La cour en vient enfin à la question de savoir si la présomption de lien causal entre l’événement soudain et la lésion est renversée. Elle conclut par la négative. La lésion étant jusqu’à preuve du contraire présumée trouver son origine dans l’accident, elle ne peut être renversée que par la preuve, qui incombe à l’employeur, qu’il est exclu, avec le plus haut degré de vraisemblance médicale, que cette lésion soit une conséquence, même partielle, de l’événement soudain.

Il y a dès lors lieu de confirmer la mesure d’expertise ordonnée par le premier juge.
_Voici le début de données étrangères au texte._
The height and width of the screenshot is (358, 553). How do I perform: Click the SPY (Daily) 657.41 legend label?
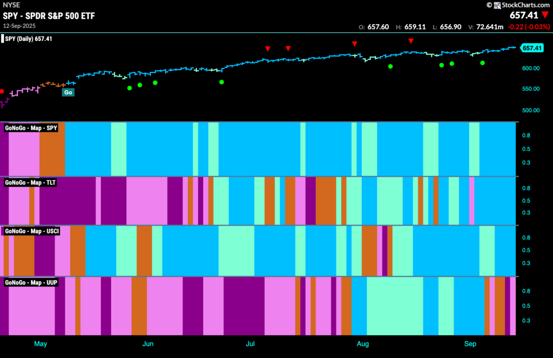[29, 39]
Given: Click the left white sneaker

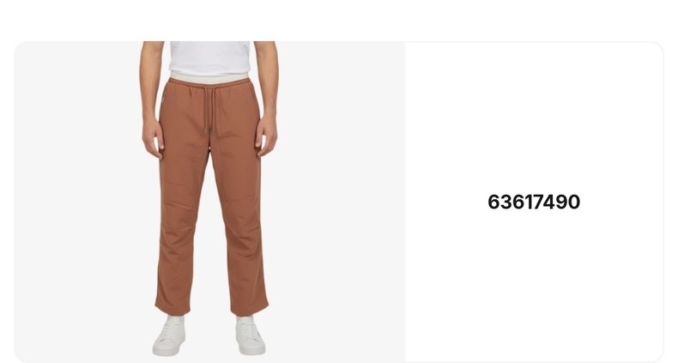Looking at the screenshot, I should pos(169,336).

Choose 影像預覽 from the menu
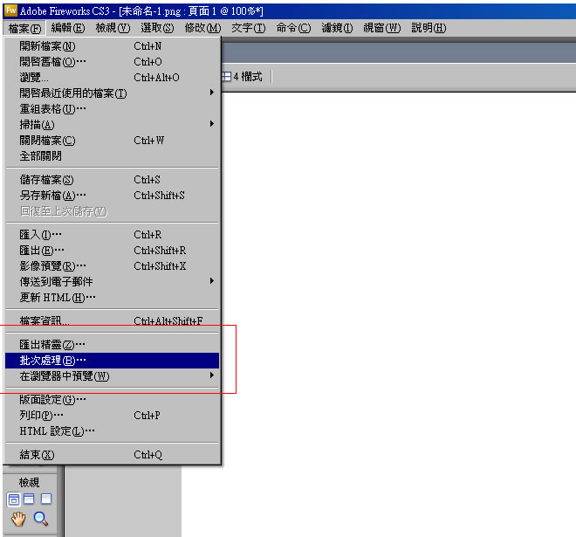pyautogui.click(x=53, y=265)
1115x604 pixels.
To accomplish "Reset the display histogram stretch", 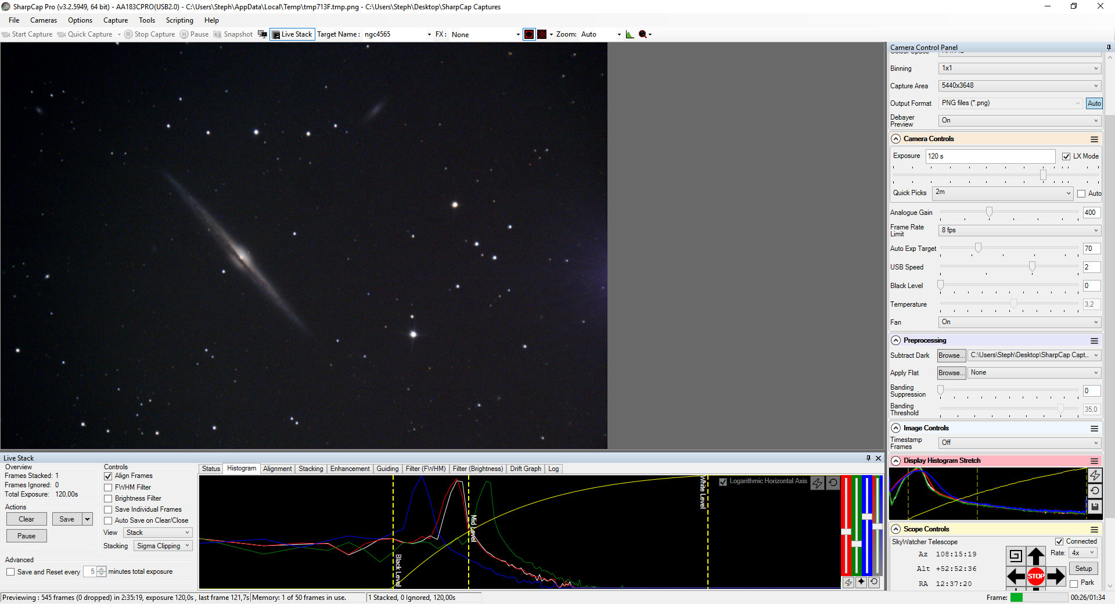I will [x=1095, y=491].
La cour retient que la mission que celui-ci lui a donnée est pertinente, sous réserve d’être complétée afin qu’il puisse être tenu compte de la possibilité de reprise du travail à temps partiel telle qu’organisée par l’article 32bis de l’arrêté royal du 24 janvier 1969.

La cause est en conséquence renvoyée au premier juge, en application de l’article 1068, alinéa 2, C.J., dans la mesure où la mesure d’instruction a été confirmée.

Intérêt de la décision

La Cour du travail de Bruxelles fait dans cet arrêt un rappel strict des principes légaux permettant de retenir l’existence d’un accident du travail. Ce rappel passe par la triple obligation de preuve dans le chef de la victime et celui de l’existence des deux présomptions légales destinées à faciliter la charge de la preuve, dont le mécanisme est identique dans le secteur privé et dans le secteur public.

L’intérêt de la décision est de rappeler que – contrairement à ce qu’il pourrait être soutenu – un travailleur (contractuel ou statutaire) ne peut se voir imposer d’avoir – eu égard à la nature particulière de ses fonctions, susceptible de l’exposer à des relations professionnelles tendues ou, comme en l’occurrence, à des agressions verbales – la « résistance physique et mentale suffisante » pour surmonter ce fait d’agression.

L’employeur a, depuis le début de la procédure, soutenu que des fonctions de direction doivent impliquer que celui qui les occupe doit pouvoir faire face à un incident usuel et être armé psychologiquement en vue d’une telle éventualité. Ainsi que le premier juge l’a souligné, il s’agirait ici de se référer au comportement d’une « directrice normale », position qui aboutit à réintroduire dans la notion d’accident du travail une condition qui a été écartée dès avant la loi du 10 avril 1971, étant que le fait pointé comme événement soudain doit avoir un caractère anormal.

Soulignons, à propos de la reconnaissance d’un choc psychologique comme constitutif d’un événement soudain, que la Cour du travail de Bruxelles a rendu un autre arrêt, en date du 25 avril 2022 (C. trav. Bruxelles, 25 avril 2022, R.G. 2020/AB/183), à propos d’un commissaire divisionnaire de la Police fédérale, victime d’un tel choc psychologique après avoir été suspendu de ses fonctions d’une manière considérée par lui injuste. La cour du travail y a rappelé les mêmes principes, faisant des développements identiques pour ce qui est du droit. Elle considère en l’espèce que l’événement soudain résultait d’un complexe factuel ayant énervé à répétition et dans un laps de temps serré l’état émotionnel de l’intéressé, déclenché par l’annonce d’une suspension de fonctions et renforcé ensuite par le remplacement de cette suspension par la proposition d’une sanction de blâme ainsi que le relèvement de 70% de ses fonctions, outre un retrait d’arme. Pour la cour, l’événement soudain y a pris la forme d’une action engagée dès l’annonce de la suspension et prolongée sur une période brève nettement circonscrite, clairement identifiée et située dans le temps et dans l’espace.